First-born children do best regardless of the size of the family.
Kjell G. Salvanes
The youngest siblings tend to do worse than their older brothers and sisters. Less education and lower earnings are among the consequences of being born last.
Twenty years ago, NHH professor Kjell G. Salvanes , Sandra Black and Paul Devereux conducted a study on families and birth order.
This week, a new scientific article by other researchers was published. They, too, have examined the same phenomenon.
`The pattern is exactly the same,´says the professor at the Department of Economics and Deputy Director of the Norwegian Centre of Excellence FAIR.

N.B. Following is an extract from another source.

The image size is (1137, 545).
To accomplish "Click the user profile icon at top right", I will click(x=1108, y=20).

First-born children do best regardless of the size of the family.
Kjell G. Salvanes
The findings from 2005 challenged earlier research claiming that family size is what determines children’s future outcomes.

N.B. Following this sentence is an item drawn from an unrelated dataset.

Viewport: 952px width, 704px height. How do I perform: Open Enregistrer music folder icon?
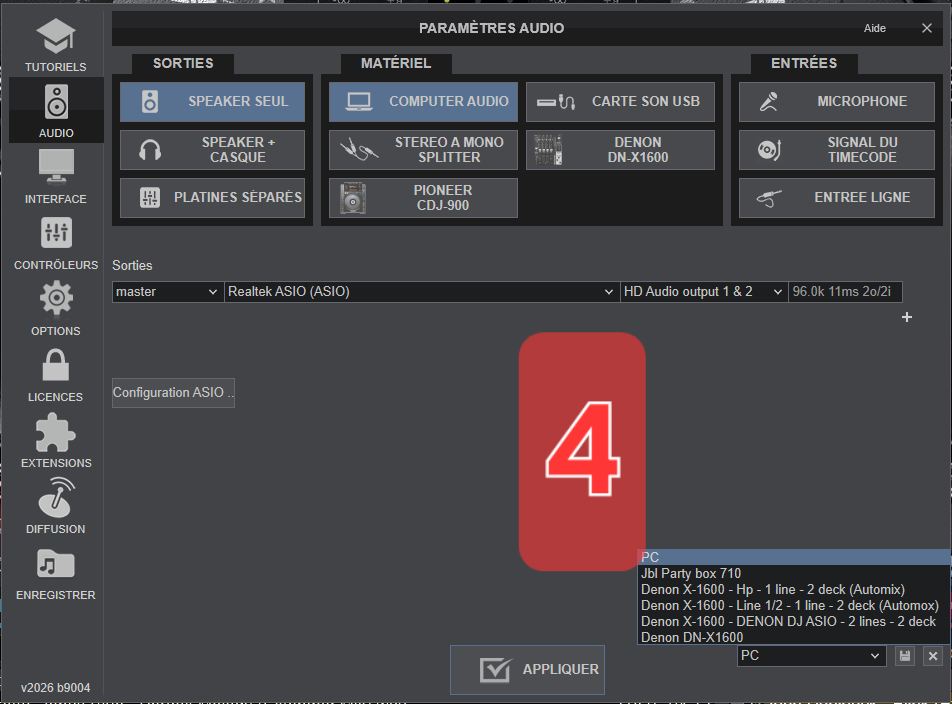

There is, after all, a tendency for children from large families to have less education than children from small families.
The study The More the Merrier? (see fact box) showed that it was not family size that mattered most, but birth order.
`First-born children do best regardless of the size of the family. The children who follow do gradually worse. And this does not apply only to education — both earnings levels and the likelihood of having full-time work decline in step with the child’s number in the birth order,´ says Salvanes.
Children number four and five have, on average, one year less education than child number one. The study also showed that women born last are more likely to become teenage mothers than their first-born sisters.
It is well established that teenage mothers tend to do worse in education and in the labour market.
`That was a very strong result,´ says Salvanes.
The research attracted major international attention. It is widely cited in academia and has been covered in a number of media outlets, including this week. The new study Germs in the Family was mentioned in The Economist, which this headline plays on.
The oldest child gets more one-on-one time with the parents.
Kjell G. Salvanes
The “germs study” explores what may lie behind these differences:
Do parents behave differently towards the youngest child — or could younger children simply be more exposed to infection and illness than first-borns?
`When we published our scientific article, we pointed to two possible explanations. One is fairly mechanical: parents spend less time on the youngest child. The oldest child gets more one-on-one time with the parents,´ he says.
He still believes this is a central part of the explanation.
`Parents only have a certain amount of time. They can spend more time alone with the oldest child. When number two arrives, and later number three and four, there is less time for each. We found a fairly even gap between one and two, two and three, three and four — within the same family size,´ says Salvanes.
At the same time, he stresses that this does not mean parents are doing anything wrong.
The More the Merrier? The Effect of Family Composition on Children's Education, published in Quarterly Journal of Economics (2005). By Kjell Gunnar Salvanes, Sandra Black og Paul Devereux. It is based on census and register data and includes large parts of the Norwegian population from 1912 to 1975.
`It is about the structure of everyday life, how time is spent, and the realities of life in families with small children.´
The second explanation the researchers focused on at the time has to do with learning between siblings.
`Psychologists have also pointed out that the oldest child may take on a kind of mentoring role towards the younger ones. When you have to show, explain and teach others how things are done, that may also benefit you. You enter a mode where you practise communicating and structuring knowledge,´ says Salvanes.
The new study introduces a third possible explanation: illness.
The researchers find that younger siblings face a clearly higher risk than older siblings of being hospitalised with severe respiratory illness during their first year of life. Such early health shocks may hinder development, set them back compared with their peers, and contribute to lower earnings later in life.
It touches on something that a great many people care about.
Kjell G. Salvanes
Salvanes finds the new explanation both interesting and plausible. He points out that it may not necessarily be the illness itself that matters most, but the timing.
`It could be the point at which the illness occurs, and perhaps how often they fall ill very early in life, that makes the difference,´ he says.
In the new study, the researchers suggest that illness may explain around half of the difference between first- and second-born children, while the rest may be linked to the fact that first-borns receive more attention from their parents.
Salvanes is not surprised that the topic attracts interest.